AIM OF THE TASK: Rewrite the records from the first line up to and including the line with "Petrolimex trên báo chí (54, 19)", changing "Petrolimex" to "PLX" and keeping everything else the same. Omit the pictures from your answer.

INPUT RECORDS:
---------------

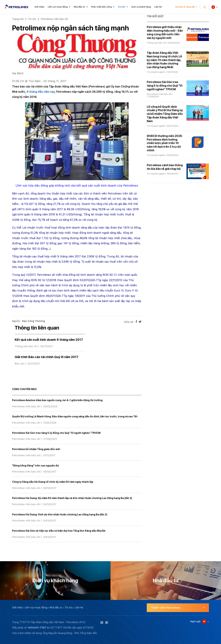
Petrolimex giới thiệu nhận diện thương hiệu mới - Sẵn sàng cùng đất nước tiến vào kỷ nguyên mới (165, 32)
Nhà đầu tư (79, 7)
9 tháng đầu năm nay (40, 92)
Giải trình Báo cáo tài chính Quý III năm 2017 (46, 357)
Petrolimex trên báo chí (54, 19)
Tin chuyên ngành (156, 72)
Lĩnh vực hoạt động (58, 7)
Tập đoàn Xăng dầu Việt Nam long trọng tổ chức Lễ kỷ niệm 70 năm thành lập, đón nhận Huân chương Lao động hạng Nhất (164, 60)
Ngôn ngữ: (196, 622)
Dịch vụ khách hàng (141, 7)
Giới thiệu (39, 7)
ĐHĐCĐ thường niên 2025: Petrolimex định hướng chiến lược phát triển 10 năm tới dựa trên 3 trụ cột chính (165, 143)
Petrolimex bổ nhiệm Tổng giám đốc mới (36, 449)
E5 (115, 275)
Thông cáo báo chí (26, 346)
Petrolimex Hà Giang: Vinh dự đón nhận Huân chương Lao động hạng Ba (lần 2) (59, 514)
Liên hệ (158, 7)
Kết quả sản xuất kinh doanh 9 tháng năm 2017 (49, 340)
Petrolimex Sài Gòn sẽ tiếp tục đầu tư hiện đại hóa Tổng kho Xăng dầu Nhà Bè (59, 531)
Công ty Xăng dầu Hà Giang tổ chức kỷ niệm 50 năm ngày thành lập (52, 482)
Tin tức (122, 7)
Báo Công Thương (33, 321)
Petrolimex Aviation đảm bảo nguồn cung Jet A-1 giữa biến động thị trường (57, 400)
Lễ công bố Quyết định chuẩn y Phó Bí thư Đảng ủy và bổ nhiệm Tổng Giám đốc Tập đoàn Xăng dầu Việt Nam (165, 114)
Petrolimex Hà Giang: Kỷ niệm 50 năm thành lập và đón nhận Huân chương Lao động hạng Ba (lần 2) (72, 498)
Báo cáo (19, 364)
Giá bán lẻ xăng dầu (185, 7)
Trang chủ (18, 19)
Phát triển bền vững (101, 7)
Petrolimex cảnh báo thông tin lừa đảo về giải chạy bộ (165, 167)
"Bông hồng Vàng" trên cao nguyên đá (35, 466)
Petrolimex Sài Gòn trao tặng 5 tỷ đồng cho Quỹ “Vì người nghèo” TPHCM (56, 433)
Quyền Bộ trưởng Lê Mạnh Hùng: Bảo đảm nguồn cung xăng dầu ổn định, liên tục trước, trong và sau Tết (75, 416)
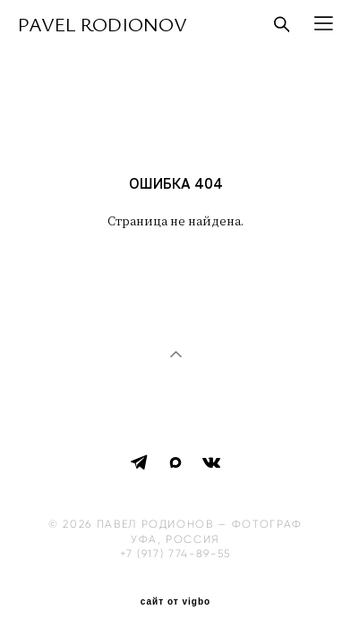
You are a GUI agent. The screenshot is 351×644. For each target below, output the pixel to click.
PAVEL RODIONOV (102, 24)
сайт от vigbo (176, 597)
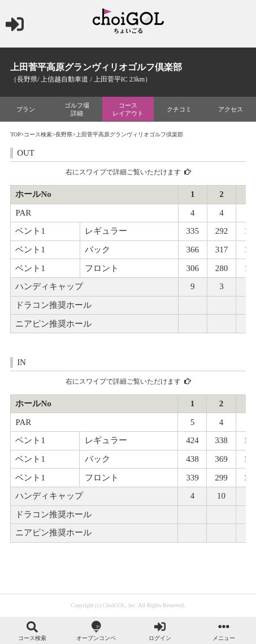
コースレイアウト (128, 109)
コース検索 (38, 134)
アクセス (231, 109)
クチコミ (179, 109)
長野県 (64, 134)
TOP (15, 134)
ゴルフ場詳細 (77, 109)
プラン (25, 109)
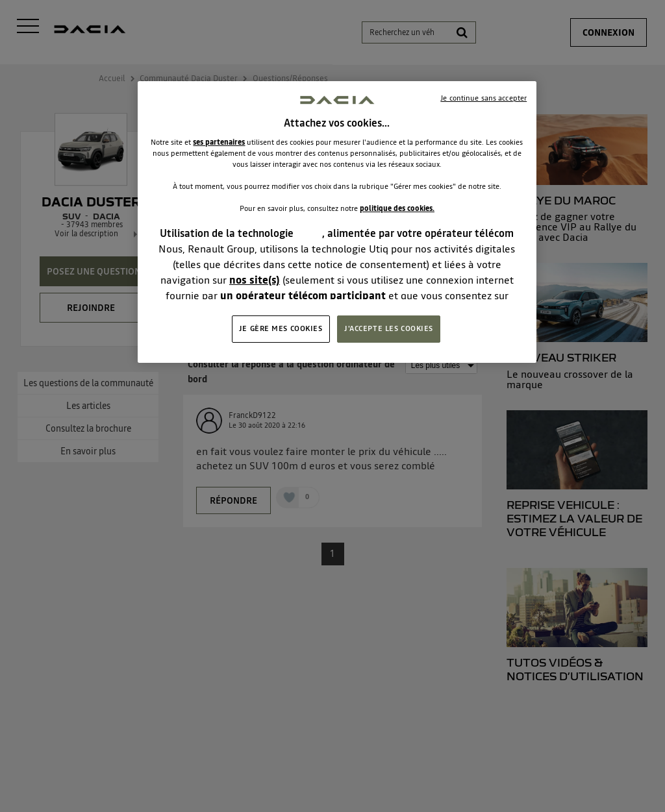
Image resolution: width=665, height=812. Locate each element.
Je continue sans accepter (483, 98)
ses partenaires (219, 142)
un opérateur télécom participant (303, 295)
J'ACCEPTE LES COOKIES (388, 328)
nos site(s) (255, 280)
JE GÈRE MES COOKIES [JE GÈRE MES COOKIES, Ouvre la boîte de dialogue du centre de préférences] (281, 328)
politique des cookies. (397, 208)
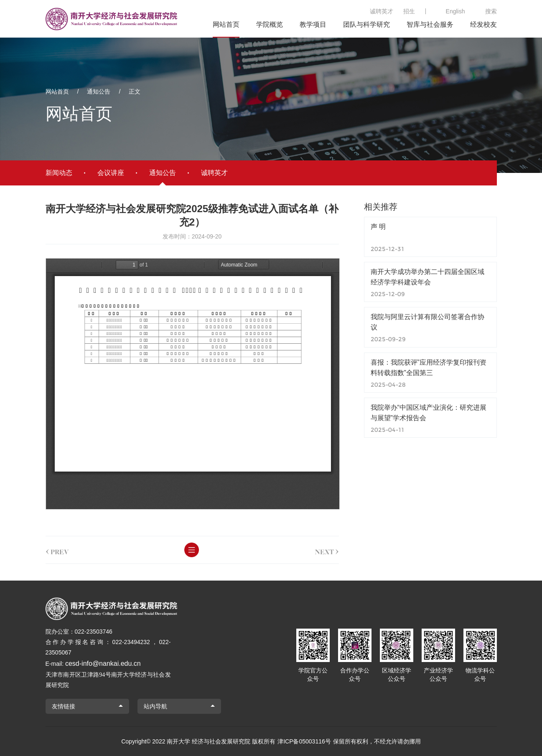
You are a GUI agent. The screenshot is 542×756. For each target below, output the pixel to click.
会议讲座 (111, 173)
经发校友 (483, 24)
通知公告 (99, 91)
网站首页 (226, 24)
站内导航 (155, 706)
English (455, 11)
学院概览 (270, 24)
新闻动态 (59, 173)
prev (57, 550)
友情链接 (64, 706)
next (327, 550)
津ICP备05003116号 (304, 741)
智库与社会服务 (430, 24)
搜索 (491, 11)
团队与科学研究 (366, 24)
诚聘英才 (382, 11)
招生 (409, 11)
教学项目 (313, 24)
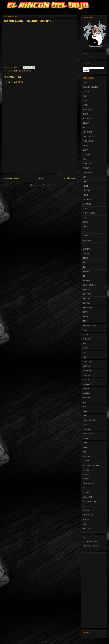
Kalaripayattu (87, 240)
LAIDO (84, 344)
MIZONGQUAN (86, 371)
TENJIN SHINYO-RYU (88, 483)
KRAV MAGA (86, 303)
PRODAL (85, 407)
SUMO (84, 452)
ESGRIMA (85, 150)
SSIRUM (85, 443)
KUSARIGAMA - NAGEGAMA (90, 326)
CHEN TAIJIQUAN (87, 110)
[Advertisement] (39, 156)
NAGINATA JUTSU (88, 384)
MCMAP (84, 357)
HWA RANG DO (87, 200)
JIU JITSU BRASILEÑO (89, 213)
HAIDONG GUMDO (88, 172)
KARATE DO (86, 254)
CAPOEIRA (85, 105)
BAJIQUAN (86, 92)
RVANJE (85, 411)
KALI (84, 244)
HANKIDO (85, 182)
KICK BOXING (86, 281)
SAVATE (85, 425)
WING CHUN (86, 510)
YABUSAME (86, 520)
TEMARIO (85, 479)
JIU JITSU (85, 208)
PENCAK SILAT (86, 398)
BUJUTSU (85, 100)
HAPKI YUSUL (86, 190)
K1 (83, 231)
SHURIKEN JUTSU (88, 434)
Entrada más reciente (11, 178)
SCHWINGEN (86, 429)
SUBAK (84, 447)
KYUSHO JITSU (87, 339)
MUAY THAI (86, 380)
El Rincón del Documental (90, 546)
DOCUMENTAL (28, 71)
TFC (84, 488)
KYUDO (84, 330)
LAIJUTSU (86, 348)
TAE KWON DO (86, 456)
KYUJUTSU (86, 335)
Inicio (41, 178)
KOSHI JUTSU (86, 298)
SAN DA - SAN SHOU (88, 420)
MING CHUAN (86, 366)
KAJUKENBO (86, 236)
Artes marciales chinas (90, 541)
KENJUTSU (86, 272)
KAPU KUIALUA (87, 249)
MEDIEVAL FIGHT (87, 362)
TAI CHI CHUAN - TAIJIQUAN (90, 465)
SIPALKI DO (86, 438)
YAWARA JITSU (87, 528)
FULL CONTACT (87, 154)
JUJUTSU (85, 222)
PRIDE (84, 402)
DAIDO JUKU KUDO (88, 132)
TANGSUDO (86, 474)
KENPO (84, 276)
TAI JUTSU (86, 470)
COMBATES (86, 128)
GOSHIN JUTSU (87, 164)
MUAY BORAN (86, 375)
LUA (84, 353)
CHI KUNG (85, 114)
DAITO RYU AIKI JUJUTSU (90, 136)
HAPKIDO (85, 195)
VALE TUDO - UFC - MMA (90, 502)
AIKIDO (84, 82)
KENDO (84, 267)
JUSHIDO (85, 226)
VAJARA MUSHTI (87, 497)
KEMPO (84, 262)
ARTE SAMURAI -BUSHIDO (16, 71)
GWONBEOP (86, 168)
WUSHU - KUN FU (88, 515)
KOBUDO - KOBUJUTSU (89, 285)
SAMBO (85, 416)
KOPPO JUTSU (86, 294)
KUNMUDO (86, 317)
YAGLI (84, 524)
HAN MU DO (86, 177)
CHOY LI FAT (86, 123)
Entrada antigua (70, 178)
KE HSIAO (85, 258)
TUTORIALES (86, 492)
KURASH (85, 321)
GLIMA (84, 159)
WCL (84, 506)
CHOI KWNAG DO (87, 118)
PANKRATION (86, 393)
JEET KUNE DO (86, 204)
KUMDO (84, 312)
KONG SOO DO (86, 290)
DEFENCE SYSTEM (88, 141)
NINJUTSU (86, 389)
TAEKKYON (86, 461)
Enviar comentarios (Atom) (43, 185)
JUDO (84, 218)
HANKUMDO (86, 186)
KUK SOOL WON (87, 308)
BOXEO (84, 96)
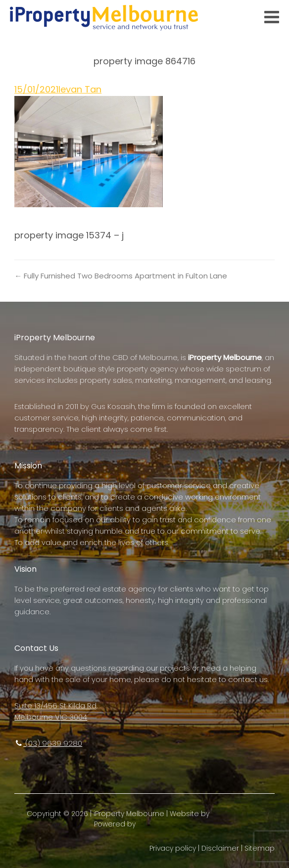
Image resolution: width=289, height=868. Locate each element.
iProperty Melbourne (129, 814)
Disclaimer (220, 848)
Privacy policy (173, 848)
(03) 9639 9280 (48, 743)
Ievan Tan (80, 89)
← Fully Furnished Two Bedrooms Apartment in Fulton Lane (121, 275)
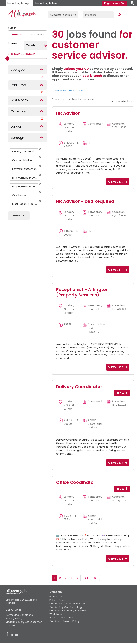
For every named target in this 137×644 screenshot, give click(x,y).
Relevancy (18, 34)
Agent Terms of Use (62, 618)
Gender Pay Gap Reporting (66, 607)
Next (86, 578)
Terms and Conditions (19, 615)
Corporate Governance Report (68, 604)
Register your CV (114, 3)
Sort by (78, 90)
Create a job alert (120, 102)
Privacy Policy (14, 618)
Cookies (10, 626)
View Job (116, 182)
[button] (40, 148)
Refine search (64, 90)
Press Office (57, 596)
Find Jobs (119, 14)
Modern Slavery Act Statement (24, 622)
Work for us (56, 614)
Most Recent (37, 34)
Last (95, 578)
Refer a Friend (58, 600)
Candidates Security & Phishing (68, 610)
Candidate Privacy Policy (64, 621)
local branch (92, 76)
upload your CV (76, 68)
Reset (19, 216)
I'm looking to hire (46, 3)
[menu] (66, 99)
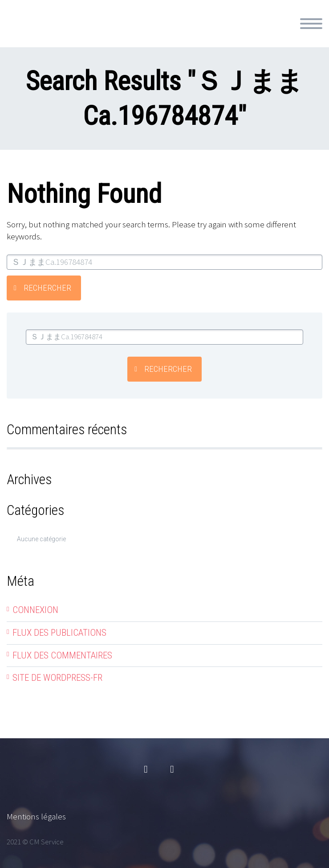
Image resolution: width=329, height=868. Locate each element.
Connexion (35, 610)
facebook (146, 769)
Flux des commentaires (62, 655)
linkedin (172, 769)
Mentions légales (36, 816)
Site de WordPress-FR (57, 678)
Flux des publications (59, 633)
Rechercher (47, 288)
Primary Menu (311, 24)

---------------

SOLUTION TO THE EXERCISE:
PLX giới thiệu nhận diện thương hiệu mới - Sẵn sàng cùng đất nước tiến vào kỷ nguyên mới (165, 32)
Nhà đầu tư (79, 7)
9 tháng đầu năm nay (40, 92)
Giải trình Báo cáo tài chính Quý III năm 2017 (46, 357)
PLX trên báo chí (54, 19)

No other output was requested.